# Greengage feedback noise



## stevtron (Oct 8, 2019)

My Greengage is way too loud for my taste. Volume pot half open is as much as I can go without earbleeding and then it starts howling like a wolf too . Some ideas how I can tame the beast ?


----------



## Nostradoomus (Oct 8, 2019)

Try using an A25 or 50k pot


----------



## stevtron (Oct 10, 2019)

Works much better now, put a 50k in ... thanx


----------



## ThinAir (Oct 11, 2019)

I just finished my Greengage as well.  Do you find it a bit treble heavy?  It seems to be significantly thinner and higher-voiced when compared to my Oasis (Dunes) build.  I A-B tested it on my Bassman Ten as well as my Single Recto and the thing is just an icepick.


----------



## Nostradoomus (Oct 11, 2019)

ThinAir said:


> I just finished my Greengage as well.  Do you find it a bit treble heavy?  It seems to be significantly thinner and higher-voiced when compared to my Oasis (Dunes) build.  I A-B tested it on my Bassman Ten as well as my Single Recto and the thing is just an icepick.
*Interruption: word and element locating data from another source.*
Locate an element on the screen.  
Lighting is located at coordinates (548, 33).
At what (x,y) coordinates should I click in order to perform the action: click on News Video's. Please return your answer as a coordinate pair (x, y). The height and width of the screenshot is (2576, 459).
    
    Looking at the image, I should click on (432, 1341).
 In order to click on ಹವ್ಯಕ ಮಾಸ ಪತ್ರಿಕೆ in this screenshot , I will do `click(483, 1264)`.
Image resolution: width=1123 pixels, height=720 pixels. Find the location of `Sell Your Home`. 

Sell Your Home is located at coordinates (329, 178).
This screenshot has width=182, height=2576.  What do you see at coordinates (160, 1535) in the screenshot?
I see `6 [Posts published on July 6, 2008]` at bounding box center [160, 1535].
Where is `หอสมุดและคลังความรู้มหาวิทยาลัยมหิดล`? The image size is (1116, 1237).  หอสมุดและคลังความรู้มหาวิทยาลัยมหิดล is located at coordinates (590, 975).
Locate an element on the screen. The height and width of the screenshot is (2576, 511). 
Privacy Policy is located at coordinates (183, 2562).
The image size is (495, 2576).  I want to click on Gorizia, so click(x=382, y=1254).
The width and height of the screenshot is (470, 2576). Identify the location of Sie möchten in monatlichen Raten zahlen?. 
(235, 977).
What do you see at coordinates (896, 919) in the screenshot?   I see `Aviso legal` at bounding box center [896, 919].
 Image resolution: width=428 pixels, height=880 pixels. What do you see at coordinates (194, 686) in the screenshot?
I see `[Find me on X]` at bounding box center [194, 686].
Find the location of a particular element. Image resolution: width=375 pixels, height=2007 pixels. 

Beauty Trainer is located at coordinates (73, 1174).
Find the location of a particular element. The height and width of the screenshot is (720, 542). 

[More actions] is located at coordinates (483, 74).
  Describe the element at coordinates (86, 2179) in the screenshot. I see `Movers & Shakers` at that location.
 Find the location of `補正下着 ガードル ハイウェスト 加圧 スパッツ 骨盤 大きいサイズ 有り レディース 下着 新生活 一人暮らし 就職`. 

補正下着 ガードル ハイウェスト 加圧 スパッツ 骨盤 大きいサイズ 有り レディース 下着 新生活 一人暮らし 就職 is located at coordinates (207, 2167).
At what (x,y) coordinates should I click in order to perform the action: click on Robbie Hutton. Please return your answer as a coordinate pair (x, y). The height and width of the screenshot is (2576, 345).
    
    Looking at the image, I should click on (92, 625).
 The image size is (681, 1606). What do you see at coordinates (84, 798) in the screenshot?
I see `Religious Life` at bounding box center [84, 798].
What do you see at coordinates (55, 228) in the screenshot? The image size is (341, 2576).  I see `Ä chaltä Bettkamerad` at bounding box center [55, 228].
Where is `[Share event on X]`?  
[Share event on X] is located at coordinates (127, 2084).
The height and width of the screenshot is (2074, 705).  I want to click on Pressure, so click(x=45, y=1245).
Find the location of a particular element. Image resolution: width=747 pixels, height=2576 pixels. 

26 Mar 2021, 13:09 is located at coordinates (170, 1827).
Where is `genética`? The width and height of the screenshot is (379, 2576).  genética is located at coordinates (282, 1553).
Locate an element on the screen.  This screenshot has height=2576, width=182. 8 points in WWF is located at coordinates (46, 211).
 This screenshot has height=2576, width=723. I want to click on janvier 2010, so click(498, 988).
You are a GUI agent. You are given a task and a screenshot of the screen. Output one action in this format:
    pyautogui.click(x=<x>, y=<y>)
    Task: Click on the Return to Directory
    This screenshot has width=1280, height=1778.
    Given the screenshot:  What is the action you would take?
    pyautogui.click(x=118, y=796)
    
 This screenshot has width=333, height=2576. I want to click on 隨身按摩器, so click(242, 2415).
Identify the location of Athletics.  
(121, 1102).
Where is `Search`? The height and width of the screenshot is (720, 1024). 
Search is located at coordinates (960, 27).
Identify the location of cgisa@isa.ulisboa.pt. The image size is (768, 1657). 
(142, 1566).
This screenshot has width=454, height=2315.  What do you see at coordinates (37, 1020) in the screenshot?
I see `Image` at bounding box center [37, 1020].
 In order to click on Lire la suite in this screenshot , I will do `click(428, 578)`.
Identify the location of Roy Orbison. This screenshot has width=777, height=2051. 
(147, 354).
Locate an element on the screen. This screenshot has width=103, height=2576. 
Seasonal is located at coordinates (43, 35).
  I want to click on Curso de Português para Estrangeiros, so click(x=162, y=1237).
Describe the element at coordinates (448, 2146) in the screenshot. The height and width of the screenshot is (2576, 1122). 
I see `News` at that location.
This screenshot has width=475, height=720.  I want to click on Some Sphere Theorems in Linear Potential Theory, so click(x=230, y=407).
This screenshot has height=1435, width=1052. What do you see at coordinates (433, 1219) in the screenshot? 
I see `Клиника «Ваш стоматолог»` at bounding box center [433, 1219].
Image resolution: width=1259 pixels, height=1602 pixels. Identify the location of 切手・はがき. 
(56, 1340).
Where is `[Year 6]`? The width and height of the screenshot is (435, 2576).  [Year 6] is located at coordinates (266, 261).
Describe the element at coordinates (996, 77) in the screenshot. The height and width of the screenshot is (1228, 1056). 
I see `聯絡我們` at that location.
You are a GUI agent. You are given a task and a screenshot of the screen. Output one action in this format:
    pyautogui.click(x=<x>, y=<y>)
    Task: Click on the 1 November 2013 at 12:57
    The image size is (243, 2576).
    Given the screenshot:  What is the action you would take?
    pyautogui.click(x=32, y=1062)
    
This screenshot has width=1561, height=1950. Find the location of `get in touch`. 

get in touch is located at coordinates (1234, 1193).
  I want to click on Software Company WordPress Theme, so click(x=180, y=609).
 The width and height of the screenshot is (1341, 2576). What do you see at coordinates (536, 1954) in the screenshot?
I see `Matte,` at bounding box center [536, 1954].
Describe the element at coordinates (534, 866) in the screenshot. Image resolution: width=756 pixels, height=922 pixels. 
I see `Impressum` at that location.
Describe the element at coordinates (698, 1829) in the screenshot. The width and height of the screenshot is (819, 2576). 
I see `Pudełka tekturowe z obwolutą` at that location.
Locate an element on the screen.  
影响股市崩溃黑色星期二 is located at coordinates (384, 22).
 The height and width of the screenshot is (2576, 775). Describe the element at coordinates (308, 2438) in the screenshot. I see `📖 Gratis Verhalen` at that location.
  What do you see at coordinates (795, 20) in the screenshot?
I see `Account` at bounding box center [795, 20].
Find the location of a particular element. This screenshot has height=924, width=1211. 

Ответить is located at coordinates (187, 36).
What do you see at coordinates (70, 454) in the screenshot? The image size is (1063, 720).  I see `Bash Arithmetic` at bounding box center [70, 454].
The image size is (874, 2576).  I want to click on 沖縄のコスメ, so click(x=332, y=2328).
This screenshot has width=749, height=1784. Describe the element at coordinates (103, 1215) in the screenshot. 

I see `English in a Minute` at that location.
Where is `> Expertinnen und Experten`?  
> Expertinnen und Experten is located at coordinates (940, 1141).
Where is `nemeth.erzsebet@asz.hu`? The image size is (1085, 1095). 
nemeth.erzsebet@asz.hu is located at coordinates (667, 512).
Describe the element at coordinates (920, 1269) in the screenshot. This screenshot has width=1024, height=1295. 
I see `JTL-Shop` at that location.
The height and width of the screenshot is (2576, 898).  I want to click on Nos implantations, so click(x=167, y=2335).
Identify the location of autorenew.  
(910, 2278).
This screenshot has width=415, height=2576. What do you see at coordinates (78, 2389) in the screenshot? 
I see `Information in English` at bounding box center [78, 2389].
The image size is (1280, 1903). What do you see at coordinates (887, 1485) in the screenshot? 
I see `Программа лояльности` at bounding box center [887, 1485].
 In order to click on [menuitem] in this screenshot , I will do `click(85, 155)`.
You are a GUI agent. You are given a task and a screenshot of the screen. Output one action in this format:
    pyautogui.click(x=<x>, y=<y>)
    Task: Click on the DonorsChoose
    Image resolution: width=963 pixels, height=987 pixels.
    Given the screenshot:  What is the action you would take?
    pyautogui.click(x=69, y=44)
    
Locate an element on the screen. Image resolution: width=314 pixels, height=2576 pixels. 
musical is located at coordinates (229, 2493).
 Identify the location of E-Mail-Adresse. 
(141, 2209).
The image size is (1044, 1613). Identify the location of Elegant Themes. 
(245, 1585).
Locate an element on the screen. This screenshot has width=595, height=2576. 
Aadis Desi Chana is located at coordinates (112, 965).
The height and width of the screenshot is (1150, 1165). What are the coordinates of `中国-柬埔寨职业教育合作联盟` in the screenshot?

You could try upping your C1 and C2 values. Socket them and play around!


----------



## ThinAir (Oct 21, 2019)

Nostradoomus said:


> You could try upping your C1 and C2 values. Socket them and play around!


I'll socket and play around.  On what order of magnitude of value increases would be prudent? 50% increase? 100% increase?


----------



## Nostradoomus (Oct 21, 2019)

I’d stick a 68n in C1, but experiment! The 33n cap on the greengage is almost down to rangemaster levels (5n) haha, but with a 10uf output cap it should be a pretty flat response...Upping your input cap is going to quite possibly mess with your frequency response and gain level...but in this case it may be for the better.


----------



## Nostradoomus (Oct 21, 2019)

But thinking a bit about it maybe your tone control just isn’t functioning properly?


----------



## Robert (Oct 21, 2019)

ThinAir said:


> I just finished my Greengage as well.  Do you find it a bit treble heavy?



Change R6 to 4K7.


----------